Tuesday, 08 December 2020 06:37

Govt yields to some demands from digital platforms over media code Featured

Govt yields to some demands from digital platforms over media code Pixabay

Digital platforms Google and Facebook have managed to change a number of terms in the news media code, which has been given the name News Media and Digital Platforms Bargaining Code, with the government giving ground on the interval for informing publishers of algorithm changes.

This has been reduced from 28 days to 14 days, according to reports about a briefing given to some Coalition backbenchers by Treasurer Josh Frydenberg and Communications Minister Paul Fletcher on Monday.

Another concession is that digital platforms will be able to factor in the value of the service they provide to a news organisation in monetary terms before the quantum of payment is decided.

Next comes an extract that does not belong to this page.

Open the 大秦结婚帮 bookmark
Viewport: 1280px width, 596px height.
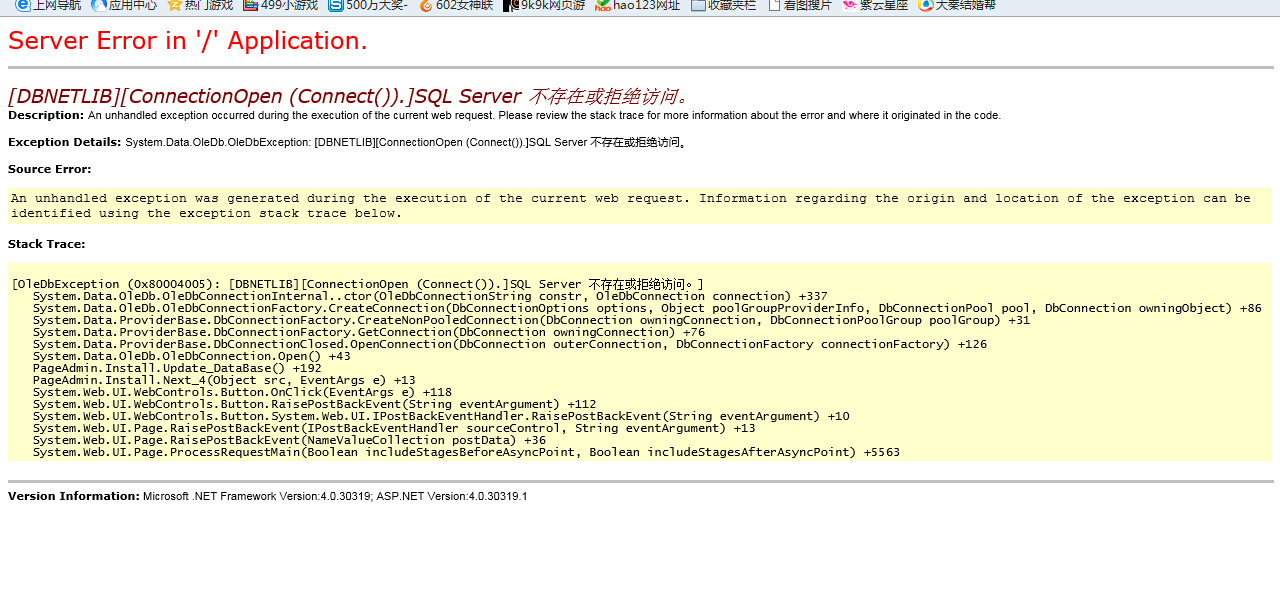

And a third is that the legislation will cover only Google and Facebook after it is passed, presumably sometime in 2021. YouTube, Twitter and Instagram will not be covered under the law.

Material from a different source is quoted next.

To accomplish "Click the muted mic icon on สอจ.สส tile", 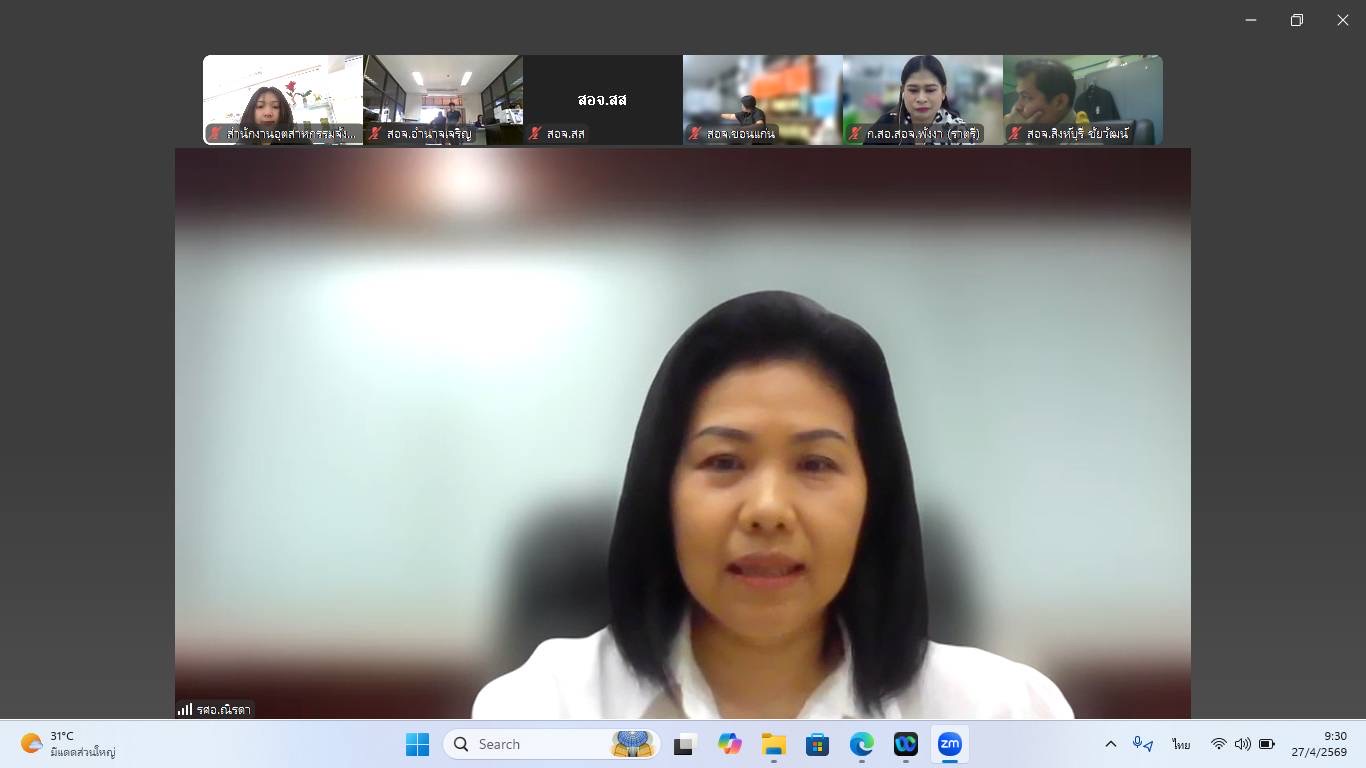I will (x=535, y=134).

However, the government has still retained the method of arbitration it originally proposed; Google had objected strongly to having this kind of arbitration where one side's solution is accepted.

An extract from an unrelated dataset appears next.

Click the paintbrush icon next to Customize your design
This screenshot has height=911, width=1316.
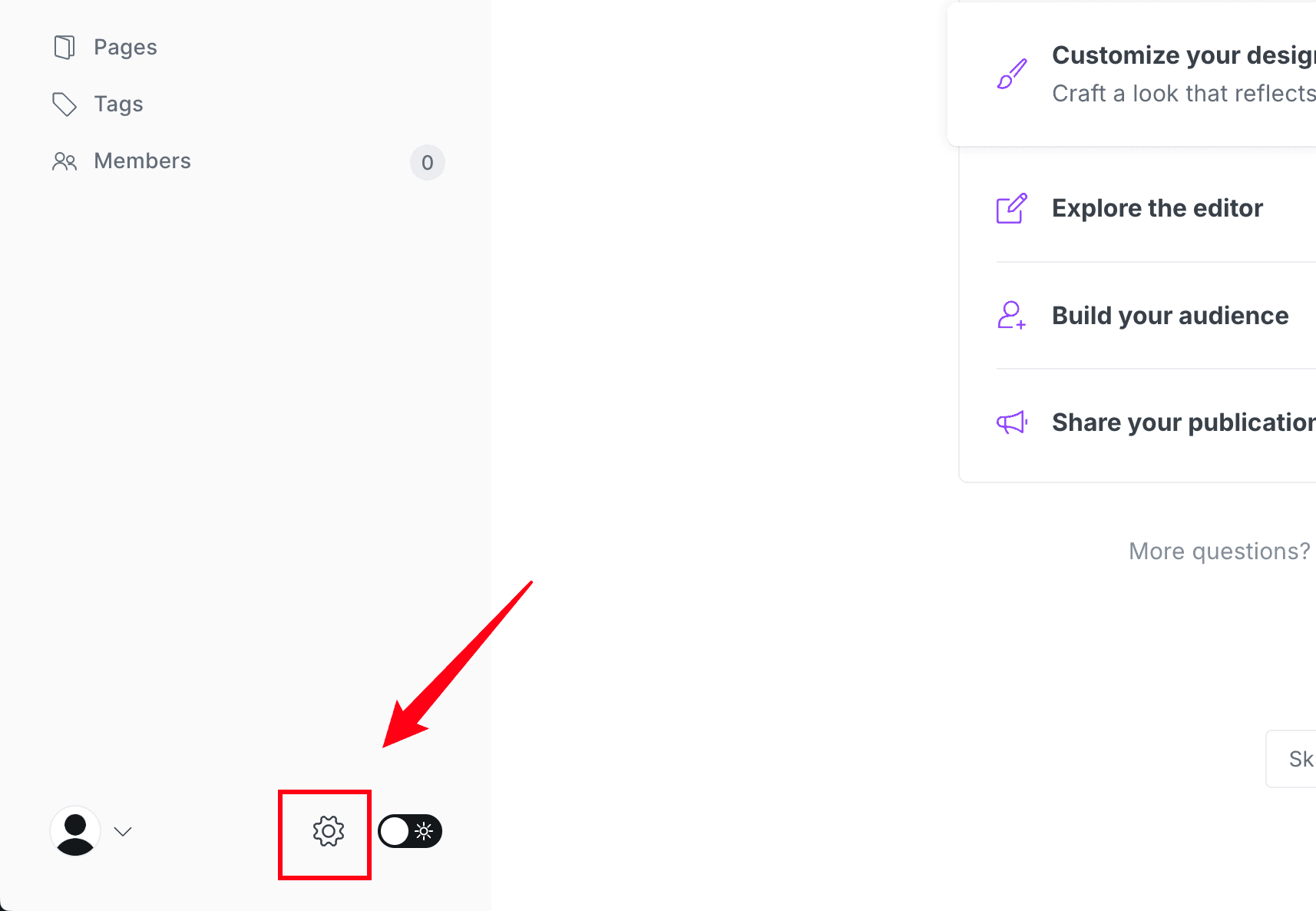[1011, 75]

In other changes to the code, which will be presented to the Coalition party room on Tuesday before it is presented in Parliament on Wednesday, the ABC and SBS will also be able to claim money from the digital companies.

Both Labor and the Greens had indicated that they would not back the legislation if the two public broadcasters were not covered.

News organisations generating more than $150,000 a year in revenue and engaged in public interest journalism can register with ACMA to negotiate with Google and Facebook via arbitration.

The code was formulated by the Australian Competition and Consumer Commission.

Frydenberg announced on 31 July that a mandatory code would be drafted by the ACCC to make digital platforms pay for the news content they used from local publishers, as the creation of a voluntary code was not making any progress.

At the time he said Google and Facebook would have to fork out big fees to traditional news outlets, or face fines of up to 10% of their local turnover which could come to as much as $10 million.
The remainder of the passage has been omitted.